== Selected text ==
I am trying to create a wordcloud using the frequencies of words from a Pandas column. I have a dataframe like so:
PageNumber Top_words_only
1 people trees like instagram ...
2 people yellow like flickrioapp people level water...
...
78 teatree instagram water leith circuits...
I have calculated the frequencies of words from the top_words_only
column and put it into a tuple so that wordcloud can process the data into a visualisation like so:
tuples = tuple([tuple(x) for x in df.top_words_only.str.split(expand=True).stack().value_counts().reset_index().values])
print(tuples)
<OUT>
(('instagram', 3), ('plant', 3), ('shadow', 3), ('rise', 3), .... ('hibs', 1), ('bud', 1), ('insect', 1),
('warriston', 1), ('garage', 1))
wordcloud = WordCloud()
wordcloud.generate_from_frequencies(tuples)
plt.figure()
plt.imshow(wordcloud, interpolation="bilinear")
plt.axis("off")
plt.show()
However, it comes up with an attribute error saying:
AttributeError: 'tuple' object has no attribute 'items'
Does anyone know what is wrong with the code I have?
CodePudding user response:
Use a dictionary:
d = dict([tuple(x) for x in df.Top_words_only.str.split(expand=True).stack().value_counts().reset_index().values])
from wordcloud import WordCloud
wordcloud = WordCloud()
wordcloud.generate_from_frequencies(d)
plt.figure()
plt.imshow(wordcloud, interpolation="bilinear")
plt.axis("off")
plt.show()
output:
Alternative to generate the dictionary:
from collections import Counter
d = Counter(w for x in df['Top_words_only'] for w in x.split())

== Listed entries ==
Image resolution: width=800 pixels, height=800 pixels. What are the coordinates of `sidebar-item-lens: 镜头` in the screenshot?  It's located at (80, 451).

* * *

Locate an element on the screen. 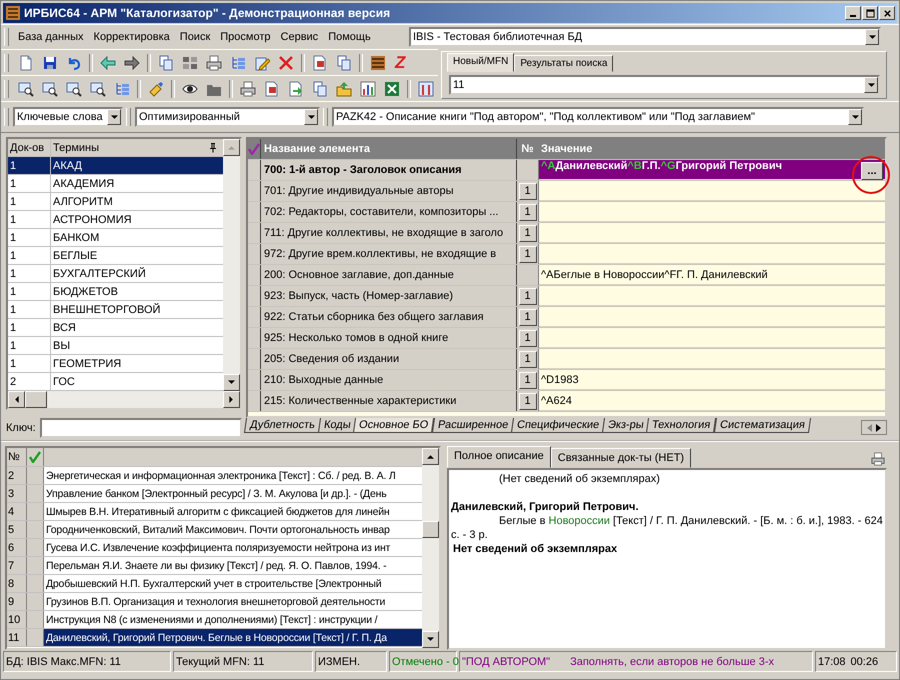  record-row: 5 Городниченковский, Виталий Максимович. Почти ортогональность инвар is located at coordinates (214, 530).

== What to produce ==
In the wordcloud forum thread, what error message appears when the tuple is passed to generate_from_frequencies? You can set the entries aside; nothing here depends on them.

== Written reply ==
AttributeError: 'tuple' object has no attribute 'items'